Initiative 42 – Up Until This Point – Part III: The Return of Adequate Funding?

Like Sands Through the Hourglass…..The Saga of the Mississippi Legislature & Initiative 42…Part III

-A long-winded narrative on what you might have missed in regards to Initiative 42.-

…continued from Initiative 42 – Up Until This Point – Part II: The Empire Strikes Back

Meanwhile, Mississippi also has a public records law on the books. This is a “sunshine” law designed to allow the public to see what goes on behind the scenes in government with the idea that such “sunshine” prevents “shady” things from occurring in our state government (http://ballotpedia.org/Mississippi_Public_Records_Act). It has been used by journalists in the past to solicit documents and communications by many public officials throughout the state to better inform the people of what exactly is occurring as our elected officials engage in their business. Apparently following a hunch or some sort of information, a public records request was filed asking for copies of emails and communications between Speaker of the House Gunn and Lt. Governor Reeves (who have been very vocal opposing Initiative 42) and lobbyists in relation to Initiative 42 or the “alternative” 42A (http://www.hattiesburgamerican.com/story/news/education/2015/08/31/initiative-email-requests/71493600/). Rather than say there were no communications with lobbyists or to share this information (which apparently all other elected officials in the state would be required to do) voluntarily, they both cited a law which said that the legislature did not have to follow the public records law as it applied to virtually all other elected officials (http://www.jacksonfreepress.com/news/2015/sep/01/reeves-gunn-refuse-reveal-emails-about-initiatives/). This exemption was, of course, written into the law by the legislature itself when it passed it. Now did the Speaker Gunn or Lt. Gov. Reeves ever state such communications did not exist? No. Were Speaker Gunn and Lt. Gov. Reeves able to release these communications with lobbyists in spite of the law and they chose to keep them secret? Yes, the law does not seem to require them to keep the documents secret. So Basically, Speaker Gunn and Lt. Gov. Reeves chose to shield themselves from having to provide any communications between themselves and lobbyists in regards to Initiative 42 for what reasons we can only imagine. So we will never know what types of efforts and communications have been made with lobbyist or other interests inside and outside of the state with two of our top elected officials.

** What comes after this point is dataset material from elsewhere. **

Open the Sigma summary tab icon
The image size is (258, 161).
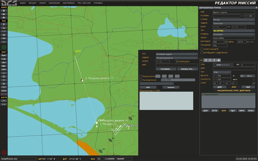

This effort to shield emails which might or might not discuss details of how to defeat Initiative 42, ironically, was shortly followed by directions from the Mississippi Department of Education to local school districts to make sure nothing on their websites or done during school hours was in support of or might be perceived as being in support of Initiative 42. The Mississippi Department of Education stated that the cause for sending out the directives to school districts was that “lawmakers” and the state auditor had contacted MDE about it (http://www.clarionledger.com/story/news/2015/09/02/initiative-42-superintendent-district-websites/71612458/). Now certainly no one is advocating anyone on the tax payers payroll using their time to advocate political things, no matter the merits of the political stance being taken. However, one would have to assume that if any emails existed between the Speaker of the House and the Lt. Governor with lobbyists about how to defeat Initiative 42, that they were naturally not done using the state government email system or during normal working hours, since logically the same standard would apply. But, then again, we will never have to answer that question will we? Since Mr. Gunn and Mr. Reeves have chosen to shroud their emails in the veil, where the legislature can exempt itself from sharing such communications with the public, such answers can again only be speculated about using once again our own common sense and imagination.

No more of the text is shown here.